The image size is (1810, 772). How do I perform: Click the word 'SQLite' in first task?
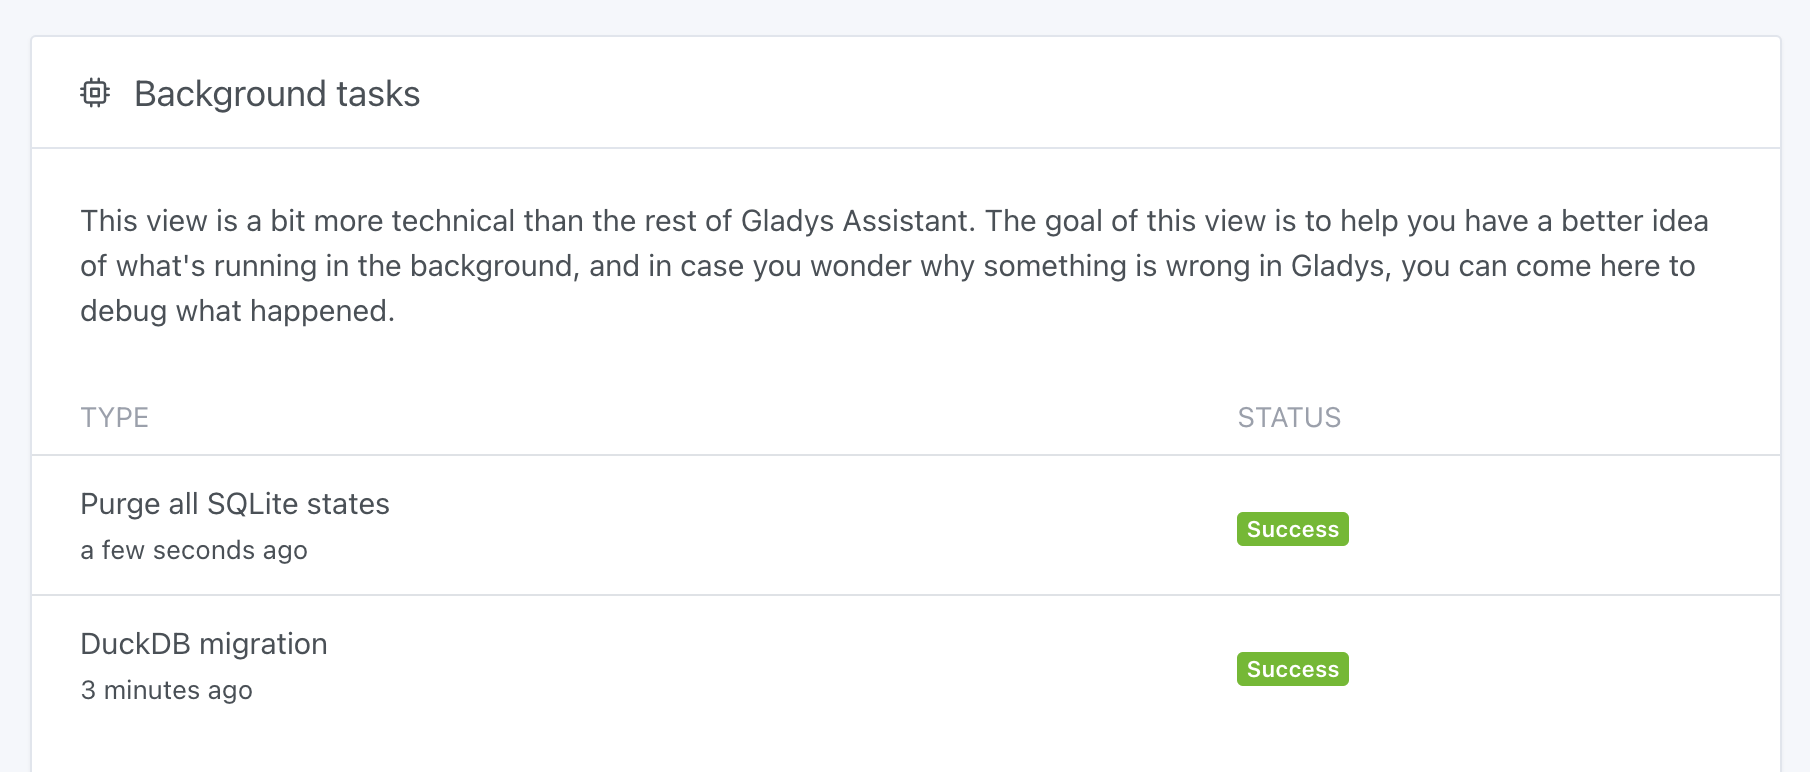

...

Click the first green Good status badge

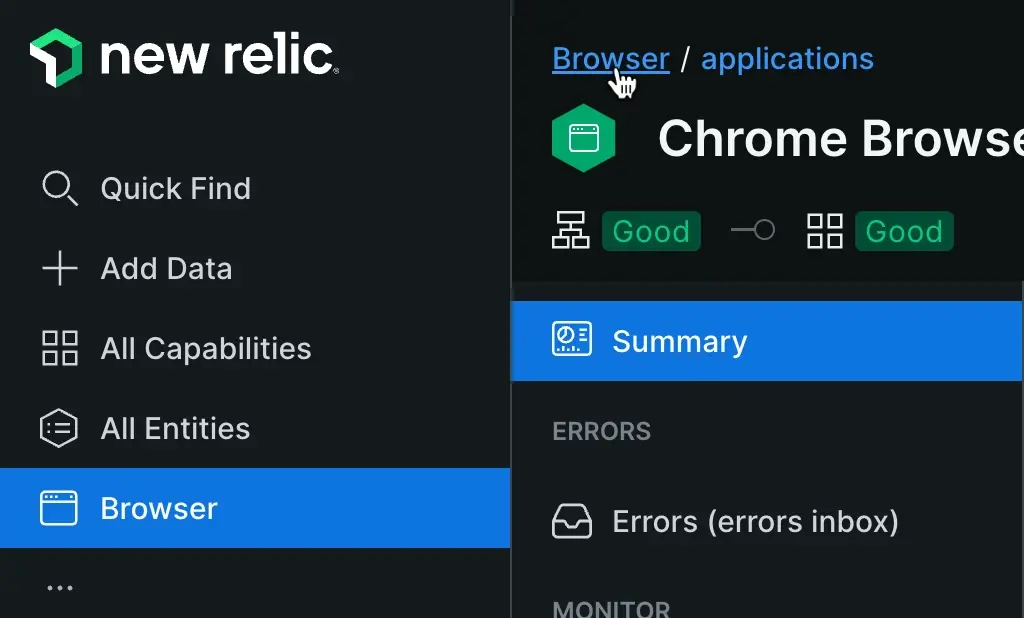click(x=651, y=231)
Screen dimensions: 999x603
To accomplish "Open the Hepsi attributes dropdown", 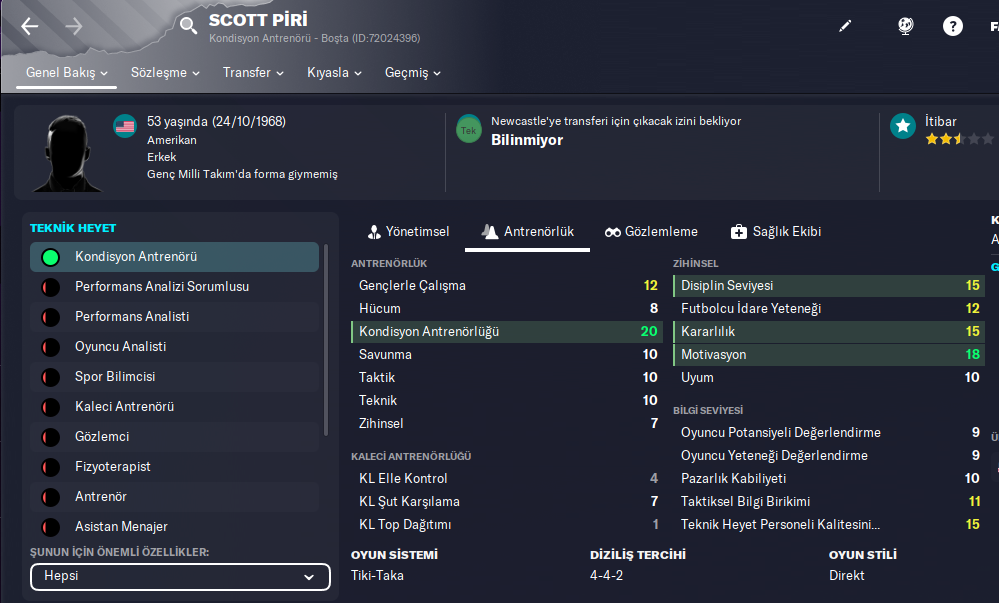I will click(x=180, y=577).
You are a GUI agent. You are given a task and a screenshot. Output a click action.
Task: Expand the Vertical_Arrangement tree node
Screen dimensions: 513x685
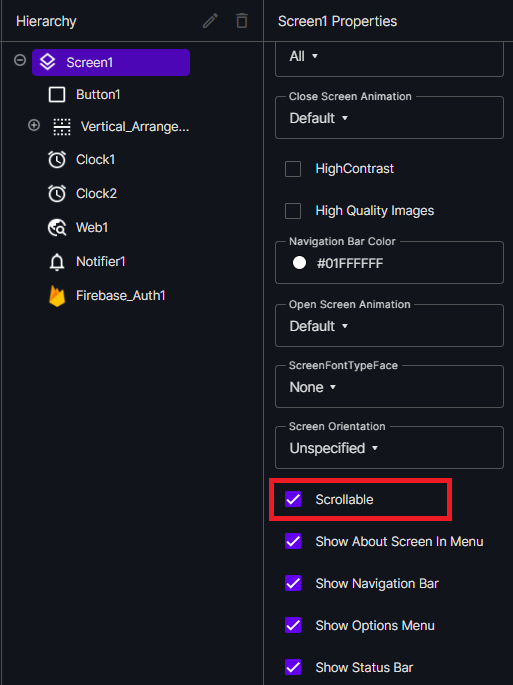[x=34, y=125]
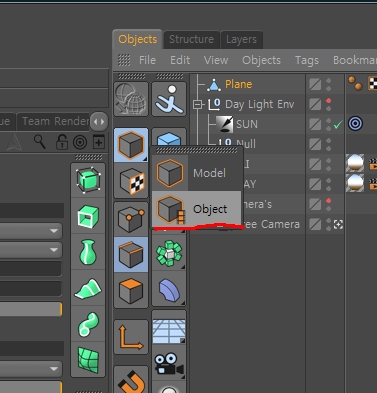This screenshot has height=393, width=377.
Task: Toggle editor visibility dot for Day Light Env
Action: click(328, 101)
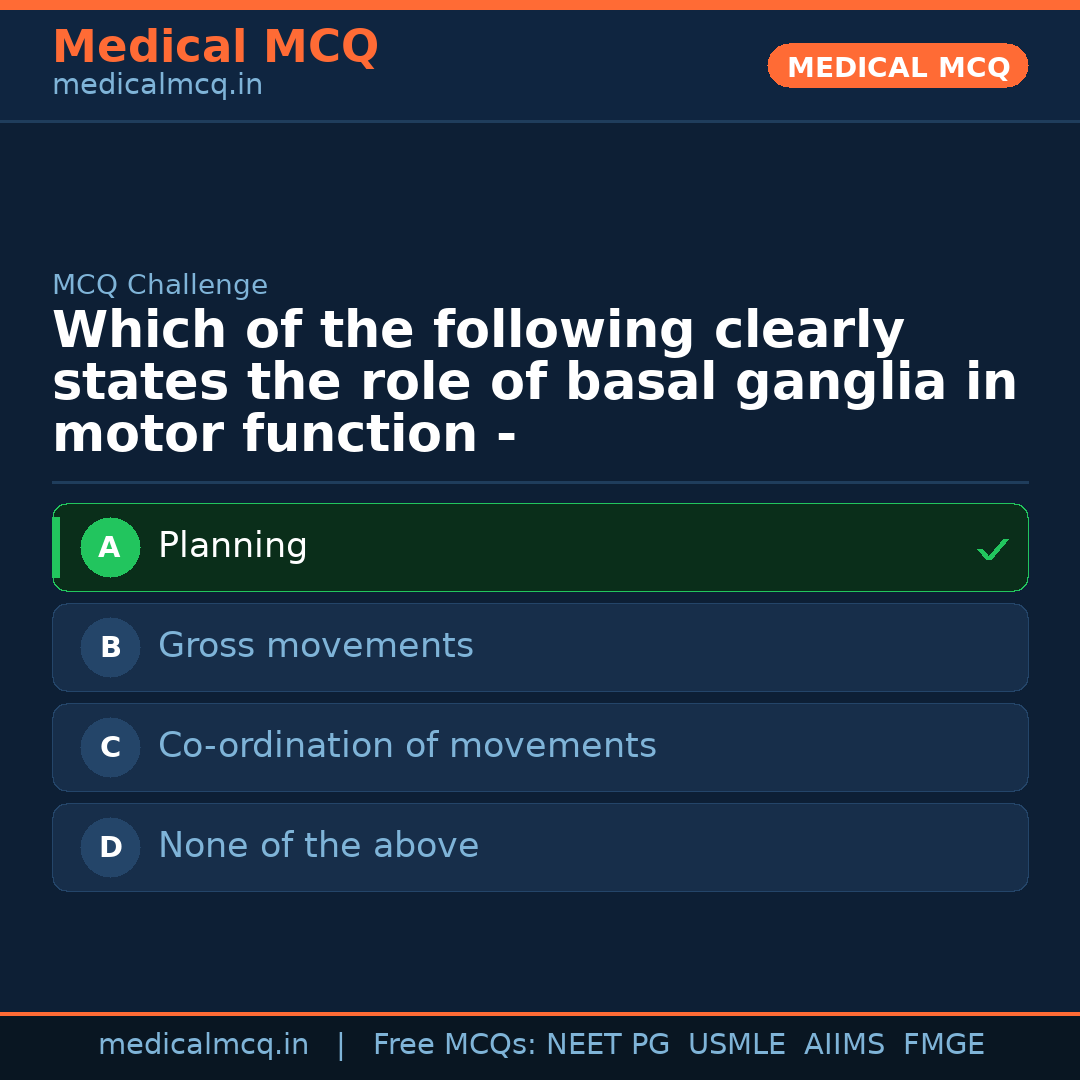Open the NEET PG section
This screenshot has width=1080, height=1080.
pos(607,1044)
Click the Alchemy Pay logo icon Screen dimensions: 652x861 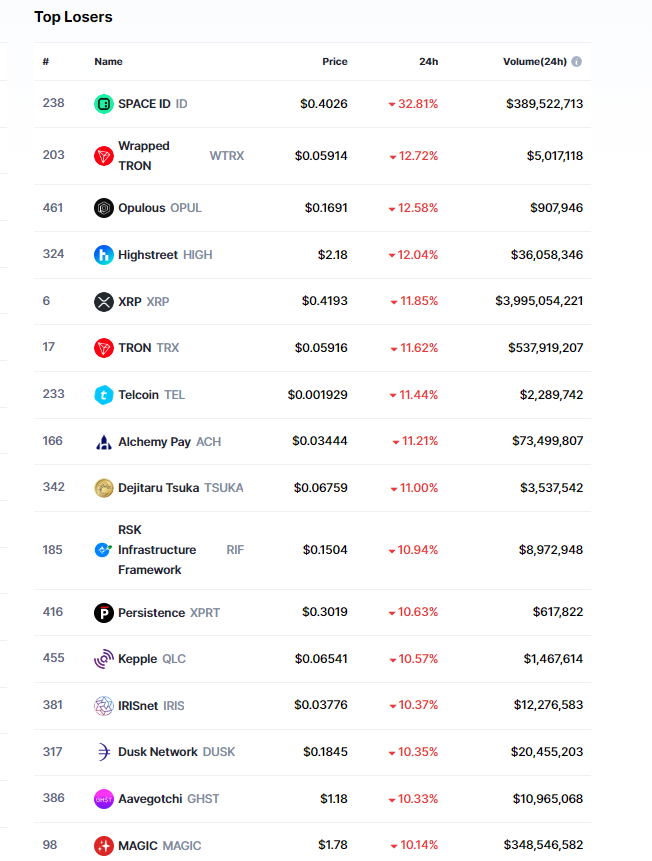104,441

• Assignment: Your answer should consist solely of the lines above from the line with "You are a GUI" to the line with "Task: Expand the", both included, reproduced exactly.

• Answer below:
You are a GUI agent. You are given a task and a screenshot. Output a click action.
Task: Expand the Vertical_Arrangement tree node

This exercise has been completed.